Saúde

Foto: Divulgação

De 10 a 15% dos casais em idade reprodutiva têm dificuldade para engravidar e é crescente a demanda pelo congelamento de óvulos para preservação da fertilidade. Nesse cenário, o papel das técnicas de reprodução assistida já é bem conhecido e estabelecido no que se refere ao tratamento desses casais. Além das técnicas com baixa complexidade, como indução de ovulação e inseminação intrauterina, é utilizada também, com destaque, a fertilização de óvulos in vitro (em laboratório), com formação de embriões para posterior transferência para o útero.

Este procedimento, já realizado há mais de 35 anos, permite, por exemplo, que mulheres com obstrução das trompas ou homens com redução significativa da quantidade ou da qualidade dos espermatozoides possam ter filhos. Estima-se que mais de 5 milhões de pessoas já tenham sido concebidas por fertilização in vitro (FIV), sendo que mais de 1,5 milhão de ciclos de FIV são realizados anualmente em todo o mundo.

Segundo o doutor Pedro Monteleone, diretor da Clínica de Reprodução Humana Monteleone, um grande avanço nos tratamentos de reprodução in vitro foi a introdução das técnicas de congelamento de espermatozoides e embriões, a crio preservação. “Nos últimos 30 anos, embriões congelados possibilitaram gestações, mesmo anos após o estímulo ovariano.

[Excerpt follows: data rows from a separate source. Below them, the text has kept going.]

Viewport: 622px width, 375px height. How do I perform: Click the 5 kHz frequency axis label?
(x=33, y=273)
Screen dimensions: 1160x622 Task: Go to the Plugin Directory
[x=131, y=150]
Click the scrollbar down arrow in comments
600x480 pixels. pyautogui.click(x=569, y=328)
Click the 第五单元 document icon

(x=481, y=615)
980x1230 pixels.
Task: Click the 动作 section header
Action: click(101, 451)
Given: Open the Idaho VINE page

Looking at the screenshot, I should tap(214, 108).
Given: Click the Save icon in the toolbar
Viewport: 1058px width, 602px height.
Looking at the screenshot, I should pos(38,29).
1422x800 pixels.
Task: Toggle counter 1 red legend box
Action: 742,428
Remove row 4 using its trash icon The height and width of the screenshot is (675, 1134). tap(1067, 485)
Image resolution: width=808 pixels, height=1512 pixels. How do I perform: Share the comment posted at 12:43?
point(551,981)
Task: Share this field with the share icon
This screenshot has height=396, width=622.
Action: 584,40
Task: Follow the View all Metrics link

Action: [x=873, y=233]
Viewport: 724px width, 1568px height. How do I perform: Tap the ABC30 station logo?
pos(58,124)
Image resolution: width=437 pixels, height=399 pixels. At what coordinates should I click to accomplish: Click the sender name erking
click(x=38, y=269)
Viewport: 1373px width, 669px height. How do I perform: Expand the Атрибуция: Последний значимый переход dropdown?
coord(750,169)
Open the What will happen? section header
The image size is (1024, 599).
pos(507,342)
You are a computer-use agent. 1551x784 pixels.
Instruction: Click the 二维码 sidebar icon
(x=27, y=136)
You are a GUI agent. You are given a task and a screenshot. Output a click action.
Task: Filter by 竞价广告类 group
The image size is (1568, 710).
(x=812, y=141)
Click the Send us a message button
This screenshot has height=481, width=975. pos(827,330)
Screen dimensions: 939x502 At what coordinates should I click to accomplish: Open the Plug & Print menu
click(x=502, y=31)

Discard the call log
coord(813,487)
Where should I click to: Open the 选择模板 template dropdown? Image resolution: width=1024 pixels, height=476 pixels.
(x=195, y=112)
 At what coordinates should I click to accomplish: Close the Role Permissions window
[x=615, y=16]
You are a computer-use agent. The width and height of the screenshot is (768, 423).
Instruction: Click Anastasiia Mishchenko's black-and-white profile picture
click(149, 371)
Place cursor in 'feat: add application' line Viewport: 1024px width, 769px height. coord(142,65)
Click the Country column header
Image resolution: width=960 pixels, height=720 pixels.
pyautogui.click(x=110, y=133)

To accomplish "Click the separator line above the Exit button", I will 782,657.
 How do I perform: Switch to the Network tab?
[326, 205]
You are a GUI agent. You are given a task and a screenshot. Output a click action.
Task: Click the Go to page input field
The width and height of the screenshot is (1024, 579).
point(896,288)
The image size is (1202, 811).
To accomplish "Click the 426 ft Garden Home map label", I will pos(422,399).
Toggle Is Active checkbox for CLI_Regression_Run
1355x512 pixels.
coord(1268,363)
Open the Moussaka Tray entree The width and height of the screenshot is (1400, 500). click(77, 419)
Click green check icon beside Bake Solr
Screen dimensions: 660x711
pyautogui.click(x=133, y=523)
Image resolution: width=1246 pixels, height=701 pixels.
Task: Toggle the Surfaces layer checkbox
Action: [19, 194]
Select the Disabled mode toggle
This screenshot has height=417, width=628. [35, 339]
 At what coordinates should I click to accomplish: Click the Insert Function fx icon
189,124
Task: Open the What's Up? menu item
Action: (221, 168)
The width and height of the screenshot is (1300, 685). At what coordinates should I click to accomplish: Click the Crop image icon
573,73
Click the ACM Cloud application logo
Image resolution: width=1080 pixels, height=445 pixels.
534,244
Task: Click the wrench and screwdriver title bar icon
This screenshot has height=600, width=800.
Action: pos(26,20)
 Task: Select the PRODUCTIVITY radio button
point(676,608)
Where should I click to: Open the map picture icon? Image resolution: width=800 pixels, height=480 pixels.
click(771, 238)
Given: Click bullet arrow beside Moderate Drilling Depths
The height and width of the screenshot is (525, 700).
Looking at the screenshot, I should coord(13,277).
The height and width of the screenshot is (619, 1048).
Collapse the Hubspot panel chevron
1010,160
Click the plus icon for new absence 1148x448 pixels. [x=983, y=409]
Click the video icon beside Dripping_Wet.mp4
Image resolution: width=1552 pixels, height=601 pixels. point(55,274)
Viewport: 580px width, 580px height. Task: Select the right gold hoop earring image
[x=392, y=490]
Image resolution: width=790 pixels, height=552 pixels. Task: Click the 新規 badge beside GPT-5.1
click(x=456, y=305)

Mais recentemente, a eficácia e a segurança do método permitiram, ainda, que se reduzisse o número de embriões transferidos em cada tratamento, o que tem resultado em taxas menores de gestações múltiplas, principalmente aquelas consideradas múltiplas de alta ordem, com três ou mais embriões implantados”, afirma o especialista.

Pedro acrescenta que no início do desenvolvimento da reprodução in vitro, as taxas de sucesso com o congelamento de óvulos eram muito baixas. “Como é uma célula grande, o óvulo se mostrava muito frágil para sobreviver à formação de cristais, que era frequente devido ao método utilizado, conhecido também como congelamento lento”. Foi na última década que surgiu a técnica conhecida como vitrificação. “Nela, se utilizam substâncias crioprotetoras em altas concentrações, levando o meio a um estado viscoso que permite que o resfriamento aconteça de forma ultra-rápida, evitando a formação de cristais e aumentando muito a taxa de sobrevida das células”, explica.

Mas o especialista alerta. “É fundamental que fique claro, que o congelamento de gametas, sendo óvulos ou espermatozoides, e de embriões não garante que o tratamento será bem sucedido. Jamais a existência de óvulos congelados deve desestimular uma mulher de tentar engravidar antes dos 40 anos. Isso porque, mesmo com óvulos mais jovens, o tratamento futuro poderá não resultar em gravidez”.